-------- LISTED ENTRIES

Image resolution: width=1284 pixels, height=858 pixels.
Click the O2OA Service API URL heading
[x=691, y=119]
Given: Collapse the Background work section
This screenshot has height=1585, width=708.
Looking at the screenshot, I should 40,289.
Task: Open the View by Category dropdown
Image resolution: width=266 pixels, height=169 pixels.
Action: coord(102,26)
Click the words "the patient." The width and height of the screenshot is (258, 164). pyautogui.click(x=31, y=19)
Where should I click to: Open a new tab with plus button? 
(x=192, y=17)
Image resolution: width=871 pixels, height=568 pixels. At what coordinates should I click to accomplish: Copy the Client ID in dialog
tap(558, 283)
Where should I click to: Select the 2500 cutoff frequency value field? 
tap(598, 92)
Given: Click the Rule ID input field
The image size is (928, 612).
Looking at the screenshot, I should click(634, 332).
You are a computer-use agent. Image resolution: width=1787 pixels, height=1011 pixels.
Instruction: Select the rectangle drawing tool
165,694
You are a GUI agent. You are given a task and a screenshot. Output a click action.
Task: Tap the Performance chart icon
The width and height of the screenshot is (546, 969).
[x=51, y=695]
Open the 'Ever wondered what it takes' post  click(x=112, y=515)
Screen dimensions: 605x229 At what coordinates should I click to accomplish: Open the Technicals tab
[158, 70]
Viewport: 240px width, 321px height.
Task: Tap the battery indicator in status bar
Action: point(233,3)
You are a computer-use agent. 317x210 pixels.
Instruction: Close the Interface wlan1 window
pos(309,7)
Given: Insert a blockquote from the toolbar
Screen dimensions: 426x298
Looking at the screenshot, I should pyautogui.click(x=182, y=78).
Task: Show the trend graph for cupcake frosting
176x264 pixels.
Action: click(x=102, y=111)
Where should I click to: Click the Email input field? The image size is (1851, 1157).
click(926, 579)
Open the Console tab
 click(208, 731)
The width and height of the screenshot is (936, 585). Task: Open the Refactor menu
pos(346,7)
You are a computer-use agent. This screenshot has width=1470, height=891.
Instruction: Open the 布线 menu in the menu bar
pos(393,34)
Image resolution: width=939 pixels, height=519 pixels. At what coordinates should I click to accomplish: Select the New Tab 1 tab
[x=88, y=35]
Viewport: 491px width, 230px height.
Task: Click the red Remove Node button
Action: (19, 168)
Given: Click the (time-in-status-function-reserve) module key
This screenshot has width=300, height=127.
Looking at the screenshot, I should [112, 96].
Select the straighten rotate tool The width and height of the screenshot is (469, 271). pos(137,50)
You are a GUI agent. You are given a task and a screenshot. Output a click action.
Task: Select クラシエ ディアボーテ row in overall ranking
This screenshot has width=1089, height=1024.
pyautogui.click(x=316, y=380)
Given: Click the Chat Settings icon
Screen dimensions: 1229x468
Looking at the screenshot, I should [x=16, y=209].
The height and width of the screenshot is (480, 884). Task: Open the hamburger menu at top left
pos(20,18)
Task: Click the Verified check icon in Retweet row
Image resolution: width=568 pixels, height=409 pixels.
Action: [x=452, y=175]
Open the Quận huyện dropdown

----------------

TASK DIRECTIONS: Give as a numbered list the lines from the very first one through the line containing "tap(598, 92)", both included. Leave out any blank lines.

EXPECTED ANSWER:
1. Image resolution: width=1284 pixels, height=858 pixels.
2. Click the O2OA Service API URL heading
3. [x=691, y=119]
4. Given: Collapse the Background work section
5. This screenshot has height=1585, width=708.
6. Looking at the screenshot, I should 40,289.
7. Task: Open the View by Category dropdown
8. Image resolution: width=266 pixels, height=169 pixels.
9. Action: coord(102,26)
10. Click the words "the patient." The width and height of the screenshot is (258, 164). pyautogui.click(x=31, y=19)
11. Where should I click to: Open a new tab with plus button? 
12. (x=192, y=17)
13. Image resolution: width=871 pixels, height=568 pixels. At what coordinates should I click to accomplish: Copy the Client ID in dialog
14. tap(558, 283)
15. Where should I click to: Select the 2500 cutoff frequency value field? 
16. tap(598, 92)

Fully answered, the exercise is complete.